___ Material shown ___
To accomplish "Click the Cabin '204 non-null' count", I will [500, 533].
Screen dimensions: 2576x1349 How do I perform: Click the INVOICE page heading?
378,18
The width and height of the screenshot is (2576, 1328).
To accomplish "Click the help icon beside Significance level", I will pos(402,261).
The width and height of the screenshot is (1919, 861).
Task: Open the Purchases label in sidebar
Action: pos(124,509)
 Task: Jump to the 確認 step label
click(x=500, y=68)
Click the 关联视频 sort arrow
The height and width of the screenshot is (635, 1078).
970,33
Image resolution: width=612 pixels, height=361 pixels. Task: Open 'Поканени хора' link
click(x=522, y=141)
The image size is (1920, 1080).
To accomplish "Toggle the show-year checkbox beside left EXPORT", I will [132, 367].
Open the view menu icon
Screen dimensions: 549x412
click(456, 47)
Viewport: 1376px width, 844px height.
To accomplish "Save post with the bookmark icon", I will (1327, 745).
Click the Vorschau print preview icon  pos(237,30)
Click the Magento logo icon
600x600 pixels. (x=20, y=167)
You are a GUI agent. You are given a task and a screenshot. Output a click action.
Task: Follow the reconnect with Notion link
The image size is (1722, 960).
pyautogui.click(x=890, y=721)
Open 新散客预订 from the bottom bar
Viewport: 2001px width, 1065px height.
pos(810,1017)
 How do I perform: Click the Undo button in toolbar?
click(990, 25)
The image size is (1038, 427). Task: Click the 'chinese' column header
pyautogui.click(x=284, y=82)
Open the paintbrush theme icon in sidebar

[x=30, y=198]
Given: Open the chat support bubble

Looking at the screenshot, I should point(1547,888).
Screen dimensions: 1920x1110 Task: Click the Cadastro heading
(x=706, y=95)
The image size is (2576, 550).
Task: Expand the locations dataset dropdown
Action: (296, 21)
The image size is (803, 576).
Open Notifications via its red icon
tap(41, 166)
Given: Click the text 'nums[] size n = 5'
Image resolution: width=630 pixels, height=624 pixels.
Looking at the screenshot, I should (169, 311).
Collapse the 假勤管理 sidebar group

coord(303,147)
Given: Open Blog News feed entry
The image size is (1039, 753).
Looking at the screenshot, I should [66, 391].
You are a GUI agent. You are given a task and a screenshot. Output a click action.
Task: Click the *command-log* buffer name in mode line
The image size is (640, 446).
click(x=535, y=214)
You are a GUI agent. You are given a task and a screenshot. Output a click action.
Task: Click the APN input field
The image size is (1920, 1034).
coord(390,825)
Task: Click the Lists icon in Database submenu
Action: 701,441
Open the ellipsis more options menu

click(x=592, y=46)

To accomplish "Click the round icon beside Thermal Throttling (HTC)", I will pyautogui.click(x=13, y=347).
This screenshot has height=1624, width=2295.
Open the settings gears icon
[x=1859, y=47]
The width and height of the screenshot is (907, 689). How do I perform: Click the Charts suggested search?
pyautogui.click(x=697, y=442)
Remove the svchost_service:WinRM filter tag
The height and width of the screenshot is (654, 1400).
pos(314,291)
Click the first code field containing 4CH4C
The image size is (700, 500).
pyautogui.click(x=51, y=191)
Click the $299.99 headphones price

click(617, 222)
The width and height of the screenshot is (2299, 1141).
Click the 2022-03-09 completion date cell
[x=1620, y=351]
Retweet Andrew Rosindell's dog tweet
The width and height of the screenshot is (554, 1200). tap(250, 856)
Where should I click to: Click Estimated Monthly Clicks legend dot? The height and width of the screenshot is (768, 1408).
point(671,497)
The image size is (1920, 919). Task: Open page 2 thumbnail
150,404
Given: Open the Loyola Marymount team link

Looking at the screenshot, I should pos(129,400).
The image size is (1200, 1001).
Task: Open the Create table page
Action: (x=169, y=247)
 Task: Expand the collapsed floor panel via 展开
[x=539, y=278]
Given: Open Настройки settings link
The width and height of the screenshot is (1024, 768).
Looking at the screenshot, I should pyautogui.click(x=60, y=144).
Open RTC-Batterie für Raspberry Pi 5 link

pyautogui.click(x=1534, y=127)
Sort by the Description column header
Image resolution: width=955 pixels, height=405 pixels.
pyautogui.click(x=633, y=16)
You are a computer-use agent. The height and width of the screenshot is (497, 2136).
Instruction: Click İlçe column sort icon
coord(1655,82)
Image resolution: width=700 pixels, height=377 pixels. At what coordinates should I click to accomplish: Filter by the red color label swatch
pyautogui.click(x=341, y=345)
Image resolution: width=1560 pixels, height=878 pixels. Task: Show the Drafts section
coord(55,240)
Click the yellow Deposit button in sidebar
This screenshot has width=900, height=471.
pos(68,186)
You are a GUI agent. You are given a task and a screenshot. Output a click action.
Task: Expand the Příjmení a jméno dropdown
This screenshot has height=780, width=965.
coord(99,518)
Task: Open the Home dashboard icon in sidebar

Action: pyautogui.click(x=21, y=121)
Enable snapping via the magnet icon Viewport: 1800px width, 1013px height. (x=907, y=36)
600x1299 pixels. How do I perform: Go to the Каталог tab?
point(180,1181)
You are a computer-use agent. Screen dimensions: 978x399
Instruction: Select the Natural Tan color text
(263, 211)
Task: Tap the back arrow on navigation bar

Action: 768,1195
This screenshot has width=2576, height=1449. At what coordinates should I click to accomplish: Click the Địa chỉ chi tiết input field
___
Problem requirements
Lay out the stretch of lines from the one containing "This screenshot has height=1624, width=2295." through the one containing "point(671,497)" as a numbered list, skipping blank lines.

Written answer
1. This screenshot has height=1624, width=2295.
2. Open the settings gears icon
3. [x=1859, y=47]
4. The width and height of the screenshot is (907, 689). How do I perform: Click the Charts suggested search?
5. pyautogui.click(x=697, y=442)
6. Remove the svchost_service:WinRM filter tag
7. The height and width of the screenshot is (654, 1400).
8. pos(314,291)
9. Click the first code field containing 4CH4C
10. The image size is (700, 500).
11. pyautogui.click(x=51, y=191)
12. Click the $299.99 headphones price
13. click(617, 222)
14. The width and height of the screenshot is (2299, 1141).
15. Click the 2022-03-09 completion date cell
16. [x=1620, y=351]
17. Retweet Andrew Rosindell's dog tweet
18. The width and height of the screenshot is (554, 1200). tap(250, 856)
19. Where should I click to: Click Estimated Monthly Clicks legend dot? The height and width of the screenshot is (768, 1408).
20. point(671,497)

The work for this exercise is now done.